Ich weiche einem kleinen Schlagloch aus. »Sie arbeitet in einer Pizzeria, in der ich ein paar Mal essen war. Wir haben uns ganz gut verstanden. Einen Abend habe ich mich ein wenig betrunken -«
»Wegen Helena?« Auch wenn es als Frage getarnt ist, es ist eine Feststellung, die ich mit einem knappen Nicken quittiere. Kati grunzt leise. Ich muss dringend etwas dagegen tun, dass meine Familie Helena nicht leiden kann. Ich meinte meine Worte durchaus ernst: Sie ist eine Freundin. Ich kann von Glück reden, dass sie sich nicht total von mir distanziert hat, als ich versucht habe, sie von uns zu überzeugen. Auf keinen Fall kann ich zulassen, dass sie in so einem schlechten Licht dasteht, nur weil sie meine tiefergehenden Gefühle nicht erwidert hat.
»Hör zu, Kati. Ich verstehe, dass du Helena nicht sonderlich gut leiden kannst. Aber sie gehört zu meinen Freunden. Ich würde es sehr begrüßen, wenn du nicht - aua !« Grummelnd reibe ich mir meine Seite, die erneut von ihrem spitzen Ellenbogen attackiert wurde.

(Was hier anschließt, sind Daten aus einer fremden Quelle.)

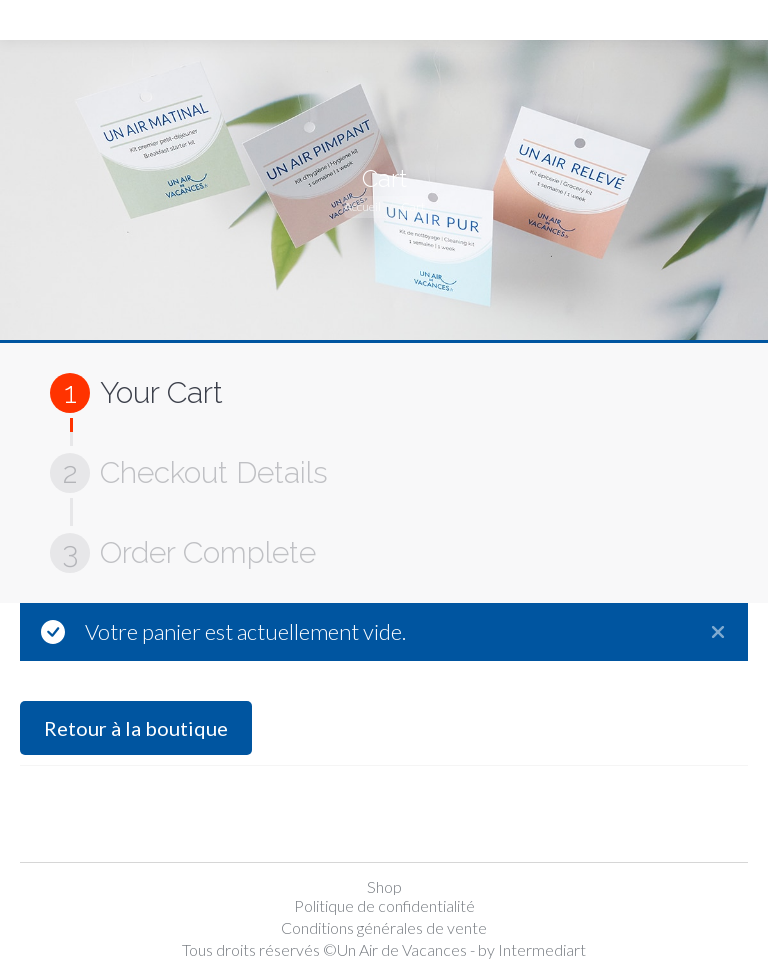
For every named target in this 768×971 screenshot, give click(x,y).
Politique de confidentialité (384, 905)
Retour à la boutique (136, 728)
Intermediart (542, 949)
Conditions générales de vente (384, 927)
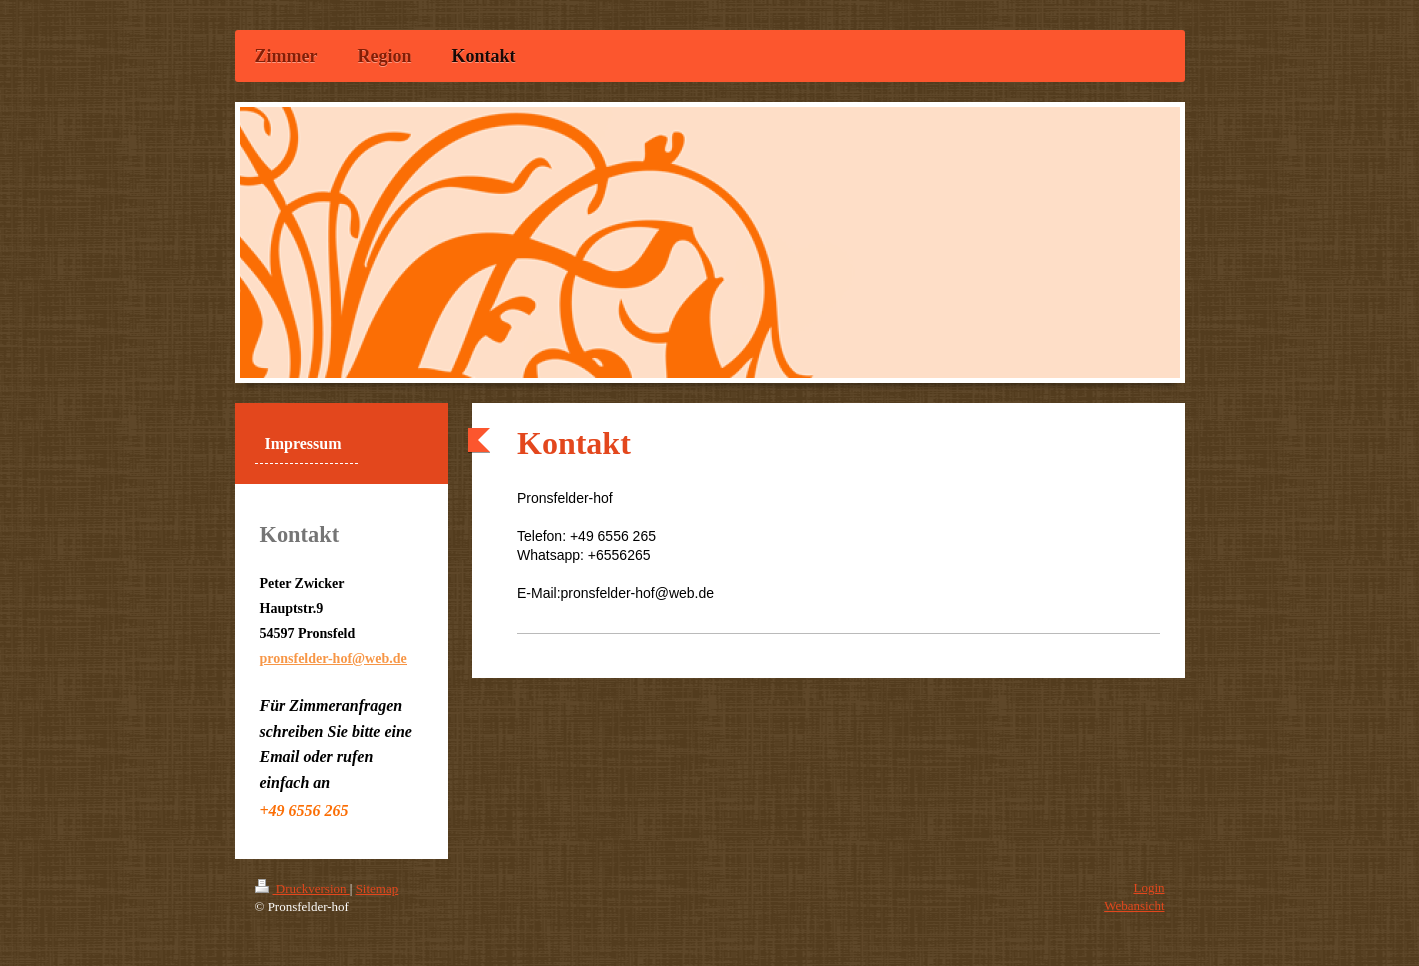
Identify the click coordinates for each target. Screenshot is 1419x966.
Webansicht (1134, 905)
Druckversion (302, 888)
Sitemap (377, 888)
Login (1148, 887)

»Lenk nicht ab. Eigentlich geht es nicht um Helena, sondern um die Kellnerin. Du hast dich betrunken – und weiter?«
Ich seufze tief auf. »Sie hat mich mitgenommen, als ihre Schicht zu Ende war. Ich konnte mich auf ihrer Couch ausnüchtern. Und danach sind wir, nun ja, irgendwie Freunde geworden.«
»Freunde.« Hanna klingt, als würde sie dieses Wort erst ausprobieren müssen. »Freunde wie Jo und Daniel, oder wie Helena, oder ...?«
Zeit für Wahrheit. »Ich weiß es nicht.« Mein Blick huscht erst zu ihr, dann zu Kati. »Eigentlich dachte ich, wir wären nur Freunde im normalen Sinn. Aber manchmal fühlt es sich an, als würde sich daraus mehr entwickeln.« Ich weiß genau, wie diese Worte klingen, verdammt.
Ich weiß es.
Und ich fühle mich wie der letzte Idiot, auch ohne meine Schwestern, die mitfühlend brummen.

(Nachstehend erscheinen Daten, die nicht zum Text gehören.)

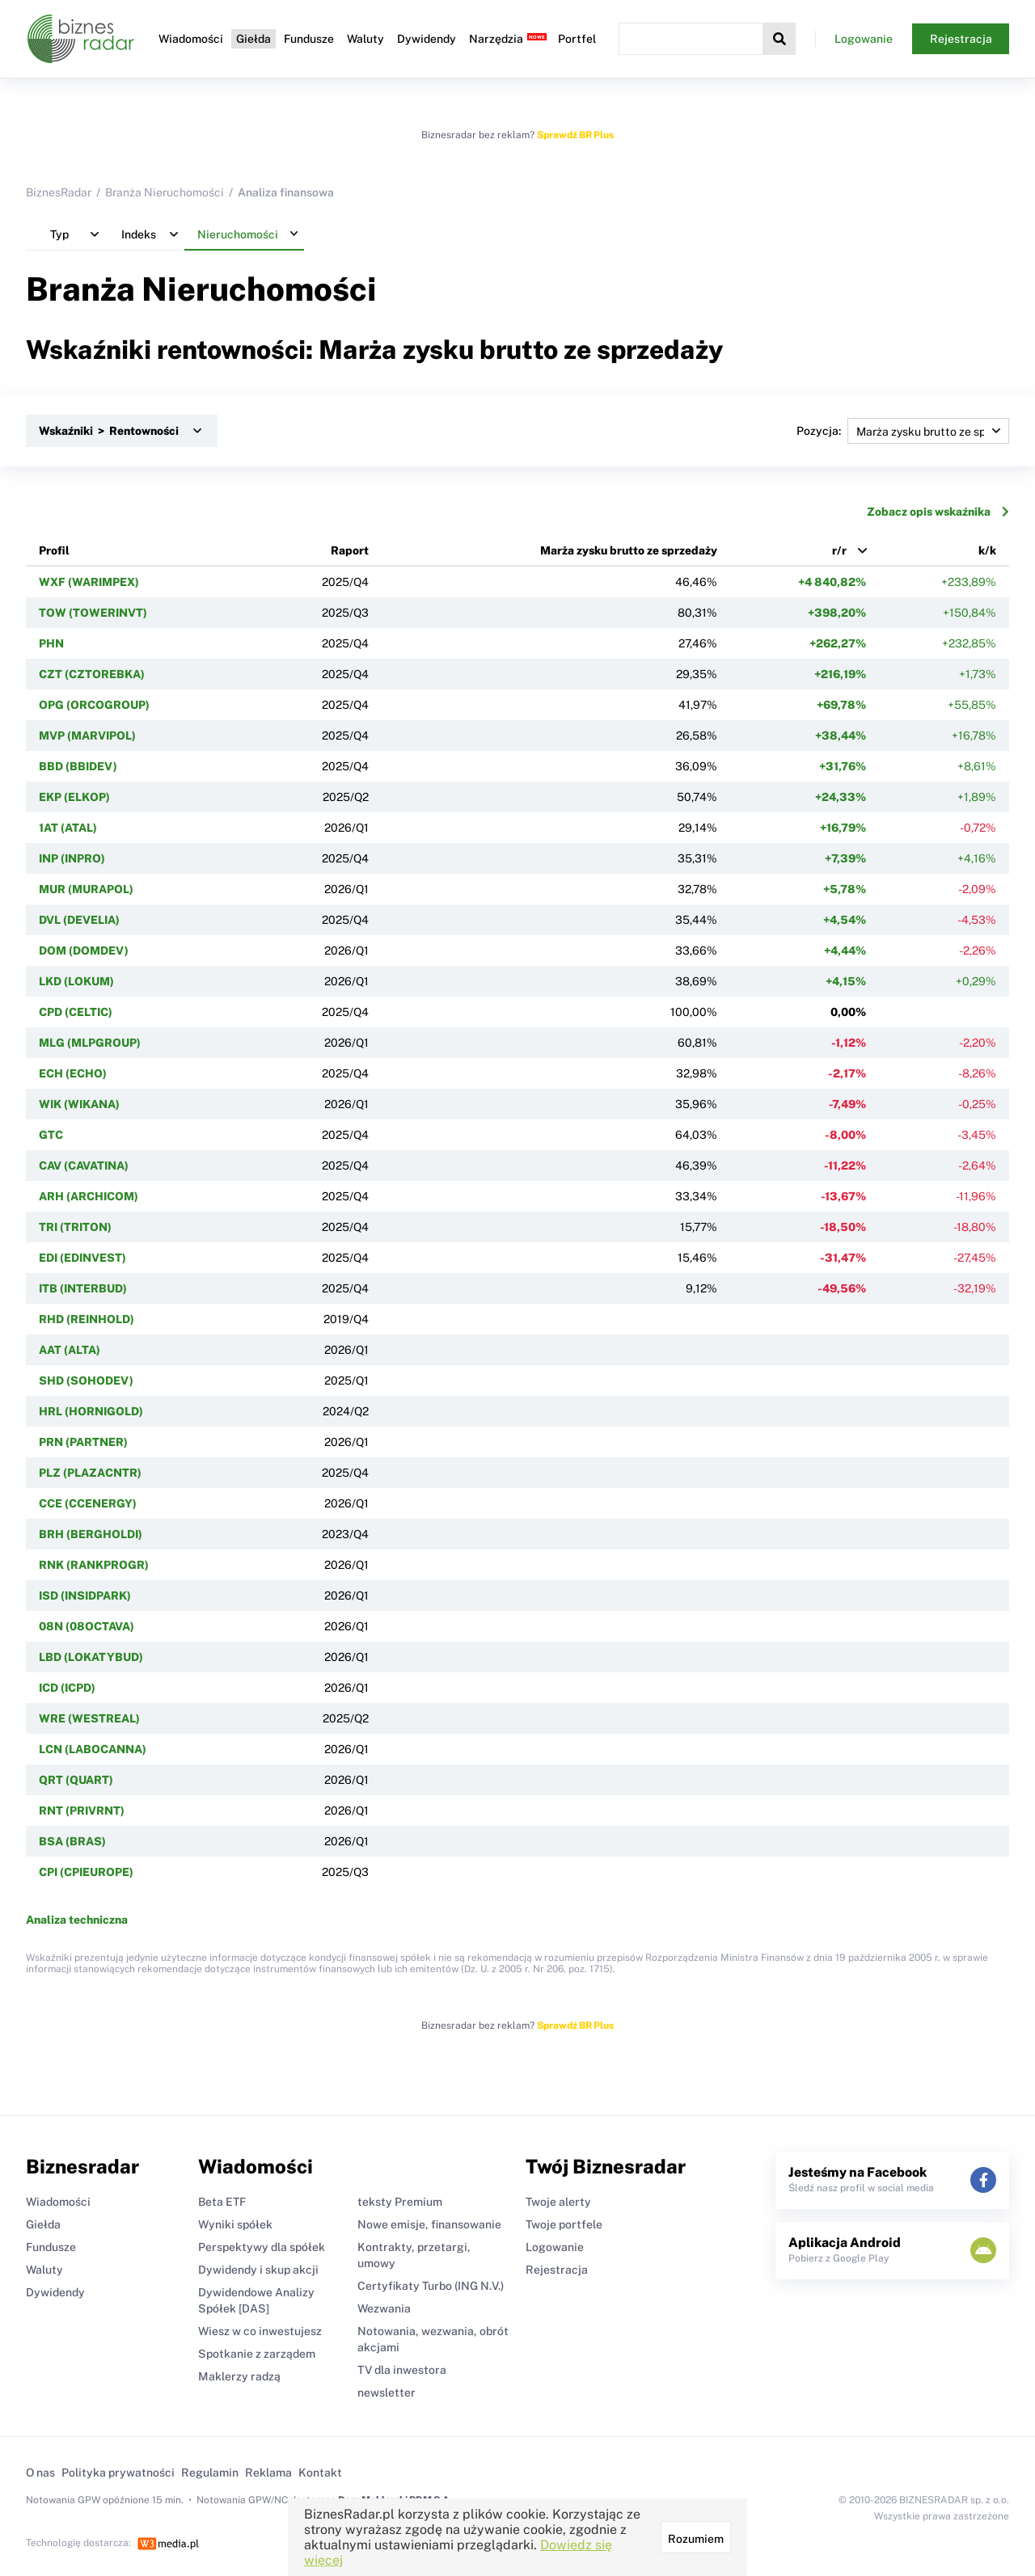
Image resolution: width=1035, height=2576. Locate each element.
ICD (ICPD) (67, 1687)
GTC (51, 1134)
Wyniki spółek (235, 2224)
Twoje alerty (558, 2201)
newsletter (386, 2392)
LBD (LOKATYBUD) (91, 1657)
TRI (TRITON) (75, 1227)
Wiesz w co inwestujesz (260, 2331)
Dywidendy (426, 38)
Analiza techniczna (77, 1919)
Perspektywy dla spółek (261, 2247)
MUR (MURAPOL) (86, 889)
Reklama (268, 2472)
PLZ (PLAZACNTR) (90, 1472)
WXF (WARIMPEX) (89, 581)
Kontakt (320, 2472)
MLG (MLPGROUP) (90, 1042)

»Denkst du ...«, beginnt Kati langsam, »... es könnte dich wieder in Schwierigkeiten bringen?«
Ich schweige, aber auch das ist Antwort genug. Wir laufen eine Weile weiter. Der Weg wird unebener, die anderen langsamer. Unsere Wandertruppe wird von meinen Großeltern angeführt, und so fit sie im Kopf auch sind, solche Wege werden zu kleinen Herausforderungen. Ich sehe, wie mein Opa sich verstärkt auf seinen Spazierstock lehnt, und frage mich, wieso wir nicht einfach umkehren. Immerhin warten Schokoladenkuchen und Rote Grütze mit Vanillepudding auf uns.

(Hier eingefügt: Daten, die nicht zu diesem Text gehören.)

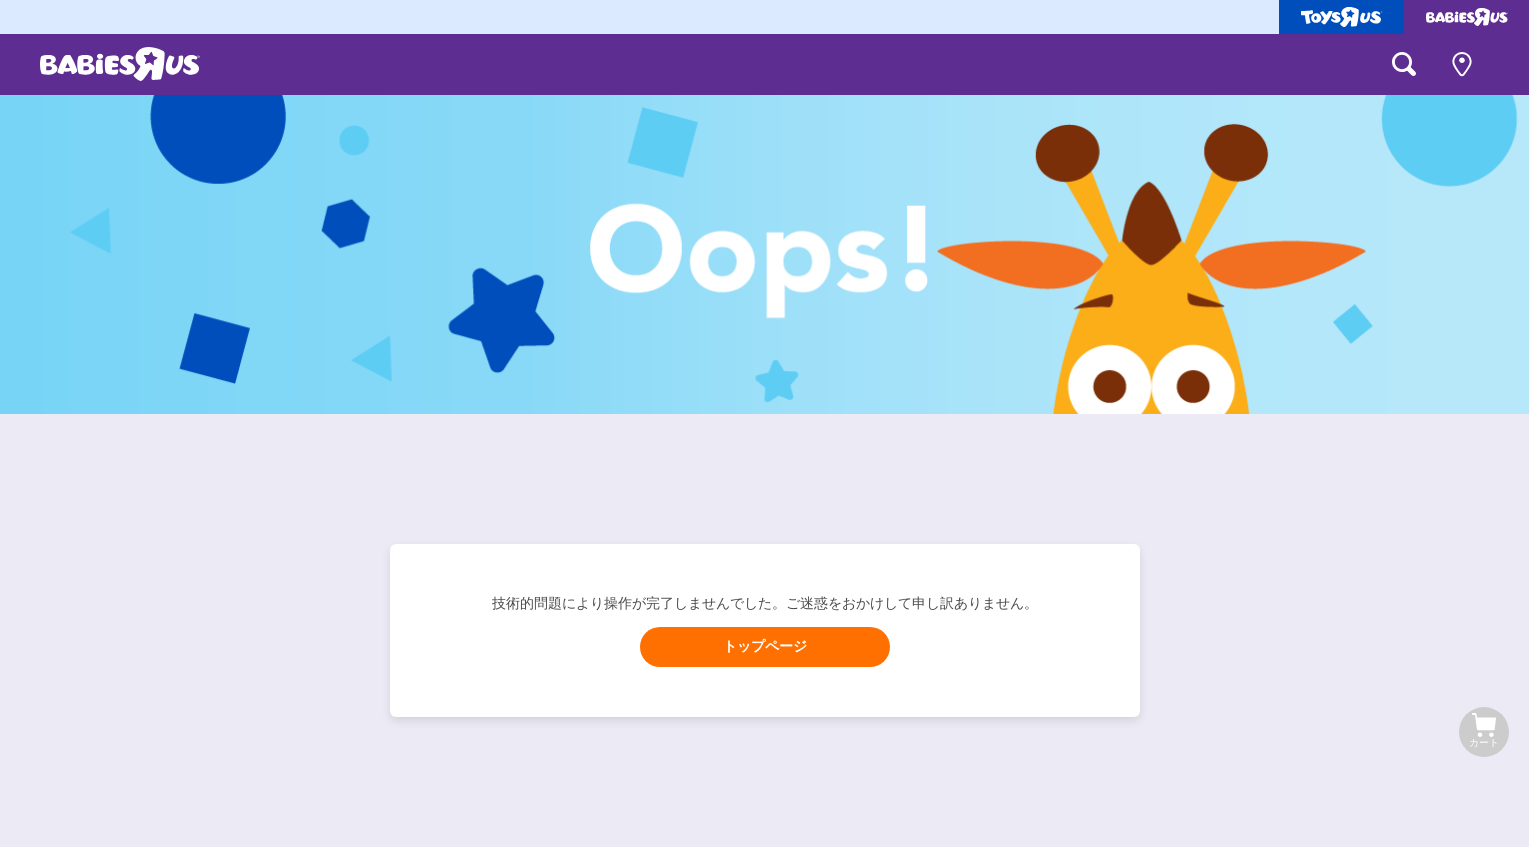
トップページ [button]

»Solange sie dir guttut, sage ich nichts«, murmelt Kati schließlich. »Aber, Brüderchen, du hast jetzt lange genug wegen Helena gelitten. Pass bitte auf, dass du dein Herz nicht direkt an die Nächste verlierst, die es nicht verdient.«
»Ja, sicher«, antworte ich mechanisch, weil ich nicht schon wieder schweigen kann. Mein Herz pocht schwer in meiner Brust. Verdammt, ich weiß nicht, ob ihre Warnung nicht bereits zu spät kommt. Ich hoffe es nicht. Ich hoffe einfach ...
Keine Ahnung. Ich weiß nicht, was ich denken soll.
Und trotzdem fühle ich mich immer noch deutlich besser als zuvor.